━━━━━ Task input ━━━━━

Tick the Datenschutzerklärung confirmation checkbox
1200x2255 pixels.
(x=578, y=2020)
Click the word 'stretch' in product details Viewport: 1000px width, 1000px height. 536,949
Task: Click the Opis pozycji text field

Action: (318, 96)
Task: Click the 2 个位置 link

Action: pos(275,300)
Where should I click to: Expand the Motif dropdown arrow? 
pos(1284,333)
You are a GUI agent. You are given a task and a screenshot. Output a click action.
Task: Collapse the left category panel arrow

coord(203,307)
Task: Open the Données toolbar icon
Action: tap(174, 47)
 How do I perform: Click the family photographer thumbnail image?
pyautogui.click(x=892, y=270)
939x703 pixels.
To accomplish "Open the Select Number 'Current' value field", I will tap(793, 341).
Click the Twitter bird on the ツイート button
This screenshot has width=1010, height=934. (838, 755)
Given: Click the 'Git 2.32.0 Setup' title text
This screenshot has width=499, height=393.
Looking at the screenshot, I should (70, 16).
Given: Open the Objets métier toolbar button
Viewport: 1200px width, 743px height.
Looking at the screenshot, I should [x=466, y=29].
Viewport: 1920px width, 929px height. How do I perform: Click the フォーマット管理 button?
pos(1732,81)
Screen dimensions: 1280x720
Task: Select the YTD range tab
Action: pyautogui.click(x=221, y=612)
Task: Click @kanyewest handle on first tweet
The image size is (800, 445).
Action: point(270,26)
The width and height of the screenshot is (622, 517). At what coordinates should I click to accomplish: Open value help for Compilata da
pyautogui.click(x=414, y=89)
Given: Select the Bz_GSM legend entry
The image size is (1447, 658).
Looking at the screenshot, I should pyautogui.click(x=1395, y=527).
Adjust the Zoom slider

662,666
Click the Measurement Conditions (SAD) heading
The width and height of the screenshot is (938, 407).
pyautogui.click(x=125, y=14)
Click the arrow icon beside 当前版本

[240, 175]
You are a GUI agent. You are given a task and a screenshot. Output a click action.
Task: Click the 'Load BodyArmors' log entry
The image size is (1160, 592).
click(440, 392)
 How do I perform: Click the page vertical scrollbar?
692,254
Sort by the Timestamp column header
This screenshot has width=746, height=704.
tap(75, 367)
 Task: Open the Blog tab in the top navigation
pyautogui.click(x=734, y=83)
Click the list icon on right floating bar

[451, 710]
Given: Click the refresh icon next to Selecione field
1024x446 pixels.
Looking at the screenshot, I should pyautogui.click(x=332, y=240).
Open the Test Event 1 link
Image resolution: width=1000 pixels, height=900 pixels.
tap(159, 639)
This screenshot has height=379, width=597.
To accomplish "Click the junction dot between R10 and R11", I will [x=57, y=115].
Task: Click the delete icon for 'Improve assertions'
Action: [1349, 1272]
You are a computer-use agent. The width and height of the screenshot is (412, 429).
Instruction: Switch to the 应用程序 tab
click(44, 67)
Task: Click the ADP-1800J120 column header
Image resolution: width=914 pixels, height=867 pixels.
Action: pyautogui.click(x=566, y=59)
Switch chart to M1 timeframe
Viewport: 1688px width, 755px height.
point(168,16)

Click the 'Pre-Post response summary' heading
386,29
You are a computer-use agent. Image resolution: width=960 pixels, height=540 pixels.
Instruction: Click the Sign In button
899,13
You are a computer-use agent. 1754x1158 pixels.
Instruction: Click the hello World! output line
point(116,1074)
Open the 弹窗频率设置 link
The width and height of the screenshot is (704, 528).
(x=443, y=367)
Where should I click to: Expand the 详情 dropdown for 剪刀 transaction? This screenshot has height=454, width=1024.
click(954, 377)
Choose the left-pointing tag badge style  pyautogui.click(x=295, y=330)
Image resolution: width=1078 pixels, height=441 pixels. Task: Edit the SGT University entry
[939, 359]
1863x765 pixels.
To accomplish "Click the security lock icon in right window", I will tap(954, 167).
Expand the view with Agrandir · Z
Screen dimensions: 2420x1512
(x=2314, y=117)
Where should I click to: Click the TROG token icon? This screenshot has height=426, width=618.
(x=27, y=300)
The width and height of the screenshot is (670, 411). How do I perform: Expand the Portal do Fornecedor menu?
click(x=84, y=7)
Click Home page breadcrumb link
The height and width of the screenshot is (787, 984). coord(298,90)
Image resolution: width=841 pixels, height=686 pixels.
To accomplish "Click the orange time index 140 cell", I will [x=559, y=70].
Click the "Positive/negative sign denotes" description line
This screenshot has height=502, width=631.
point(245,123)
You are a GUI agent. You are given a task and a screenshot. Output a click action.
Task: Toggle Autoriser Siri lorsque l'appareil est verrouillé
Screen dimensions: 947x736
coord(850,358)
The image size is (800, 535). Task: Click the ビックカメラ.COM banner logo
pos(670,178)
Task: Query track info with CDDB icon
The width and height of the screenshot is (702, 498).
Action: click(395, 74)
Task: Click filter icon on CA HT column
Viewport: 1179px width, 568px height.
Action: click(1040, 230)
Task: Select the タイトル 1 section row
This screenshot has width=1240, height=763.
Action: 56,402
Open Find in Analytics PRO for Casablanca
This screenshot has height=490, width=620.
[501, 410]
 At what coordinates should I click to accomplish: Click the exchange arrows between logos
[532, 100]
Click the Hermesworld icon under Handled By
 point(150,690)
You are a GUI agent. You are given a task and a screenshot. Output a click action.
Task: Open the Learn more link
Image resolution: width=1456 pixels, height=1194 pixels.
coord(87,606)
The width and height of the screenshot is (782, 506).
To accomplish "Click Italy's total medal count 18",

━━━━━

▶ [Work task]: The lines you need are those with the word "header"; list them from the entries.

▶ [Your solution]:
Sort by the Timestamp column header
Task: Click the ADP-1800J120 column header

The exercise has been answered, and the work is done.